Cell-free DNA and its applications

Subject : Science and technology

Section: Biotechnology

What is Cell-free DNA (cfDNA)?

Cell-free DNA (cfDNA) are fragment of DNA released from cells into the circulatory system throughout the body, outside their neatly packed cells.

A useful tool

These can be generated and released from a cell in a number of possible situations, including when a cell is dying and the nucleic acids become degraded.
As Biomarker: The release could occur together with a variety of processes, including those required for normal development, those related to the development of certain cancers, and those associated with several other diseases.
For example – detection of an autoimmune disease using cfDNA: systemic lupus erythematosus – where the body’s own immune system attacks specific cells.

Checking the baby

Screening foetuses for specific chromosomal abnormalities, an application known as non-invasive prenatal testing (clinicians can now screen mothers from a few millilitres of blood, obtained after nine or ten weeks of pregnancy).
Genome sequencing approaches allows clinicians to sequence cfDNA fragments that correspond to foetal DNA and to understand specific chromosomal abnormalities.
- Such as Down’s syndrome, which is due to a change in chromosome 21 (there are three copies of chromosome 21 in place of two, so it is also called trisomy 21).
- The test is almost 99% accurate for trisomy 21 or Down’s syndrome and a bit less so for other common trisomies (of chromosomes 13 and 18).
Invasive prenatal testing: Before the genome sequencing the process entailed inserting a fine needle into the body to retrieve the amniotic fluid and cells covering the developing foetus, and analysing them in the lab. This method carries risks to both the foetus and the mother.
Limitations: a positive test result on a cfDNA test should always be followed up with a confirmation test.

Catching a cancer

Emerging application of cfDNA is in the early detection, diagnosis, and treatment of cancers.
GEMINI test: Genome wide Mutational Incidence for Non-Invasive detection of cancer using whole-genome-sequencing approach to cfDNA
The researchers examined a type of genetic mutation that, when combined with machine-learning approaches, combined with some genomic data, and data from a computed tomography (CT) scan could enhance a way to detect cancer early (combination of new approaches with existing)
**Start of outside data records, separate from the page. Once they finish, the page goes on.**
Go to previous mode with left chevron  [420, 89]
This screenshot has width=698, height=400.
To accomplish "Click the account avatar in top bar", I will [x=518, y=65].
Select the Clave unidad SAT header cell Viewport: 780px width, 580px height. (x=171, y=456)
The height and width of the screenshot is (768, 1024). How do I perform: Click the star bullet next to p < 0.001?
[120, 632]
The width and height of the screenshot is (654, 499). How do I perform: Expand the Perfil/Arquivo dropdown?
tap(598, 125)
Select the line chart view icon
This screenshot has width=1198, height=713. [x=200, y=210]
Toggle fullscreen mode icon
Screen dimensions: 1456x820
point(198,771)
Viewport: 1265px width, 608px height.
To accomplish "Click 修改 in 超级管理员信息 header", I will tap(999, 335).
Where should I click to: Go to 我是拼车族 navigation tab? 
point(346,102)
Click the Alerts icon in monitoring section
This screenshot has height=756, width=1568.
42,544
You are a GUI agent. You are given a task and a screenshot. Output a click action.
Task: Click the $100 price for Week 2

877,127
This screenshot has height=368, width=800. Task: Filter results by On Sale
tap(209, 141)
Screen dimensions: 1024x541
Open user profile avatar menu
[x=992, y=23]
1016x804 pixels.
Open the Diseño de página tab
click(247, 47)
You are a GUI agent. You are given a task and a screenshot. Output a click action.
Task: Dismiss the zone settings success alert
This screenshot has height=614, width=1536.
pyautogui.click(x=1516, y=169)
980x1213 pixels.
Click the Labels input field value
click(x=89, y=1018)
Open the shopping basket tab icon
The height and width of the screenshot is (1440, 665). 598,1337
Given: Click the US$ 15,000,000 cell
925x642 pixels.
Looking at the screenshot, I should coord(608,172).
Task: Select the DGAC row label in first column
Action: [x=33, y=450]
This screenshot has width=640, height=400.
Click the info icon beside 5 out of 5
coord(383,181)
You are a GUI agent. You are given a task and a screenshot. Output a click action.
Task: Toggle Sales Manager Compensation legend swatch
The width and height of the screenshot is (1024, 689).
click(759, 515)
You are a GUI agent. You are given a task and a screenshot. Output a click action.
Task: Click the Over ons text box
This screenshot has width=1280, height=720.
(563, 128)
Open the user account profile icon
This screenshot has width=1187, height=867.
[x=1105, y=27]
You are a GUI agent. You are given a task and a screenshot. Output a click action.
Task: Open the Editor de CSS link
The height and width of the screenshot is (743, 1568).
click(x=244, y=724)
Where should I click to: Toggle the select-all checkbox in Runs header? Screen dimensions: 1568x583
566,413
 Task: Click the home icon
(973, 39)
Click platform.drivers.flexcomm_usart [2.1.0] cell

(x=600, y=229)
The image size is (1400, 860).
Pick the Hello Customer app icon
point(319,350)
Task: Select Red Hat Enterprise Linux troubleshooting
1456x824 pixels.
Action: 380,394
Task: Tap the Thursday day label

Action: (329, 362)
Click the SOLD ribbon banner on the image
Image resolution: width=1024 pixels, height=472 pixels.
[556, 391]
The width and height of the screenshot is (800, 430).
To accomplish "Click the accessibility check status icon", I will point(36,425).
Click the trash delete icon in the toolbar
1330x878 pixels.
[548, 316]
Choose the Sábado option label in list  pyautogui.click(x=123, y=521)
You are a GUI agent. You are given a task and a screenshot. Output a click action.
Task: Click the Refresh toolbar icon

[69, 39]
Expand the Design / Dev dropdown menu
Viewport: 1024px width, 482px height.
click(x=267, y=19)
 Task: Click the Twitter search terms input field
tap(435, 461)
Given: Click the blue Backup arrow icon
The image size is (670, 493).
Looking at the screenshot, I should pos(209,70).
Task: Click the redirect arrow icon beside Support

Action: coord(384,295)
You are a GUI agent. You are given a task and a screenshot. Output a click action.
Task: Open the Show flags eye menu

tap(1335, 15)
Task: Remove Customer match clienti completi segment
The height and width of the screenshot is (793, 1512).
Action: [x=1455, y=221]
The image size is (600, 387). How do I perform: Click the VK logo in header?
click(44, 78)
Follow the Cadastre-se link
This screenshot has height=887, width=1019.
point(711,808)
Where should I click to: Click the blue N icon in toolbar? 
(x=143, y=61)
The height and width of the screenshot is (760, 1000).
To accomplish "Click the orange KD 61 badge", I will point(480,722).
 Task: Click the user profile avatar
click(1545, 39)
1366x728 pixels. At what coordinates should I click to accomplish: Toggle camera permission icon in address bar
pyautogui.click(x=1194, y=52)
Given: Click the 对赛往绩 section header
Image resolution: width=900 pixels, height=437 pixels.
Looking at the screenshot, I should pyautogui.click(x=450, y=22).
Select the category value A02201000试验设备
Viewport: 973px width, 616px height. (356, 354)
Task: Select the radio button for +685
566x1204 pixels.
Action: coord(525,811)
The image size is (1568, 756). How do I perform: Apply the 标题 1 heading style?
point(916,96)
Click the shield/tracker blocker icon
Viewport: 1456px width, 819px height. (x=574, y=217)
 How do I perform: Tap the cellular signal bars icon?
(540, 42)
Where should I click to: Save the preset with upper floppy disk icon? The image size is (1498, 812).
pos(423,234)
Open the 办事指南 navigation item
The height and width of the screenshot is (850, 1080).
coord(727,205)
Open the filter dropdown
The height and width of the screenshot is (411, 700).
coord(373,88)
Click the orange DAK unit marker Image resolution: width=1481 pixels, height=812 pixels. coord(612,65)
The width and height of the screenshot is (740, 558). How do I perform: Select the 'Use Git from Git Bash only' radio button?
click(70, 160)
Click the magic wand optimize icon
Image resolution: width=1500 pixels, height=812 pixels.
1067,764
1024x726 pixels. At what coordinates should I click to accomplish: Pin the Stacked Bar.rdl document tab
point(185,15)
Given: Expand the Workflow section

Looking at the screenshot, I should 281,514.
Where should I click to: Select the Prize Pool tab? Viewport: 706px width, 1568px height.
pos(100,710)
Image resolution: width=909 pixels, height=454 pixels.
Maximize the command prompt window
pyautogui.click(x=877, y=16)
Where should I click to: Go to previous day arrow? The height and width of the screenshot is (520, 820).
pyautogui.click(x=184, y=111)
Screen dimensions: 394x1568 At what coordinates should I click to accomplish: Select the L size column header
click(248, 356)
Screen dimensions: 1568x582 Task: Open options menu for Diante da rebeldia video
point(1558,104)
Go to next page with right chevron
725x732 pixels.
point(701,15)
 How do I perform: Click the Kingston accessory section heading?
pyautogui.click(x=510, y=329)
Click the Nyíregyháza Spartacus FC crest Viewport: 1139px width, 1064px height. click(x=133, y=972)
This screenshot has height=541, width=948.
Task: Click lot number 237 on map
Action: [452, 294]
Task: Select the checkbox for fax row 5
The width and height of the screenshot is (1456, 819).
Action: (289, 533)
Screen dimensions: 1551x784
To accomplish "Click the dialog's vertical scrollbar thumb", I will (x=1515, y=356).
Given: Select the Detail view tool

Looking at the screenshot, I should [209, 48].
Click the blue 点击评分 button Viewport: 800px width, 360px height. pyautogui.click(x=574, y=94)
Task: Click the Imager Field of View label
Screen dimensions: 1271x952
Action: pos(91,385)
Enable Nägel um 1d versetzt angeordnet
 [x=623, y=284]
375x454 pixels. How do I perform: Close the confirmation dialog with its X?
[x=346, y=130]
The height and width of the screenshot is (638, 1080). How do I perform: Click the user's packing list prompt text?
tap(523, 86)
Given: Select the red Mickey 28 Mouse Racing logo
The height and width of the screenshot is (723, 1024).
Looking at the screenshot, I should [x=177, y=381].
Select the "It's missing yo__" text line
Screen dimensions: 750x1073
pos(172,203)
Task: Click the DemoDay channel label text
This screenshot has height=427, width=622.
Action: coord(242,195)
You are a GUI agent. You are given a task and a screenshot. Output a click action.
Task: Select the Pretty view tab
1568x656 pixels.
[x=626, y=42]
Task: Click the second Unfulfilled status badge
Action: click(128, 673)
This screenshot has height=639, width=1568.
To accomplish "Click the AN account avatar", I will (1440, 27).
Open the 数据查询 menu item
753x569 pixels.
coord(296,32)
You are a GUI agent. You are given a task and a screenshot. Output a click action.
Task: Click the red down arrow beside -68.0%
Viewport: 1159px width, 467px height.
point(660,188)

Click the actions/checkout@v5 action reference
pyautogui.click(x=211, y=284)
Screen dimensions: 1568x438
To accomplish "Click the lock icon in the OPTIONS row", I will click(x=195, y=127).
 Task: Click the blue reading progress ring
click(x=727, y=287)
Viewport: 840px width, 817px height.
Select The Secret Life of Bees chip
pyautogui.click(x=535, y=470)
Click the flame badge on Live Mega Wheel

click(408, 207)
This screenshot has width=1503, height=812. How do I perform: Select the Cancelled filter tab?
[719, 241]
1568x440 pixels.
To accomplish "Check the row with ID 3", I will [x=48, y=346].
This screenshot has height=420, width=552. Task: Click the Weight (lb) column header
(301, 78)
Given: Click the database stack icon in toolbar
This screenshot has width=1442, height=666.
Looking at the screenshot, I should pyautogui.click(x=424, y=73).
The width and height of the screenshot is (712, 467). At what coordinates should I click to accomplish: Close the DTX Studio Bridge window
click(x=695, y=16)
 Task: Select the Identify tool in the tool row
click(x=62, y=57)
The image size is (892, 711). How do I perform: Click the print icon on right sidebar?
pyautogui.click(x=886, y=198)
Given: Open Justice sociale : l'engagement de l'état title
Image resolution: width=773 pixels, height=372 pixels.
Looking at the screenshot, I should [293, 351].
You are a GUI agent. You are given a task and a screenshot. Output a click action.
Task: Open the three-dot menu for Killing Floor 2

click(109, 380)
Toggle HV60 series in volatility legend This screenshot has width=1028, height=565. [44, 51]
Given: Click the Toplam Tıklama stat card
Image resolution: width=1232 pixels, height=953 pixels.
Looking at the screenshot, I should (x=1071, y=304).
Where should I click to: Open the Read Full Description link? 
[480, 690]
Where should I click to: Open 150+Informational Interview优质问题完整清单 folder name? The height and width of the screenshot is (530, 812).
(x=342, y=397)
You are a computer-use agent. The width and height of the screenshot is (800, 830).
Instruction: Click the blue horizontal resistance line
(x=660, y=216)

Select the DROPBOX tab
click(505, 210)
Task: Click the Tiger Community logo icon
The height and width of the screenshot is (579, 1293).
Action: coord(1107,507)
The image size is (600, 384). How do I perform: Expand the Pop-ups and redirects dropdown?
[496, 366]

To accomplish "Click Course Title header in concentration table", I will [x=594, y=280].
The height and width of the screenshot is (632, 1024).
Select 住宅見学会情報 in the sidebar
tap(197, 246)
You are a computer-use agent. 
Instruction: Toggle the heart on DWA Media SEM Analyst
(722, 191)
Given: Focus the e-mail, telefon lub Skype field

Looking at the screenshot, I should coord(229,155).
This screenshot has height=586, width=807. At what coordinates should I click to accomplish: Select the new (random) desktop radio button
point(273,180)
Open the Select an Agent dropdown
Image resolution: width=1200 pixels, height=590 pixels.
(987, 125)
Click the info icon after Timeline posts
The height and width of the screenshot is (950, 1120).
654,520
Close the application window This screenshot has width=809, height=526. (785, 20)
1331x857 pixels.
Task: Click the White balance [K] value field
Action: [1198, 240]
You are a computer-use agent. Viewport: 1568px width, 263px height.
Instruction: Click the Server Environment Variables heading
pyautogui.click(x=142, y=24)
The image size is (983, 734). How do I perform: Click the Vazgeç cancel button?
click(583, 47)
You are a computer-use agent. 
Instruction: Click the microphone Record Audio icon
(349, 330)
Almost infinite applications

Understanding why a body is rejecting a transplanted organ:
- Here, some cfDNA obtained from the donor of the organ – called donor derived cfDNA, ddcfDNA – could provide an early yet accurate estimate of how well the organ is being taken up.
- The cfDNA could send a signal earlier than other biomarkers if something is going to go wrong.
There have already been some reports suggesting that cfDNA could be used as a biomarker for neurological disorders like –
- Alzheimer’s disease,
- neuronal tumours,
- stroke,
- traumatic brain injury,
- metabolic disorders such as type2 diabetes and non-alcoholic fatty liver disease.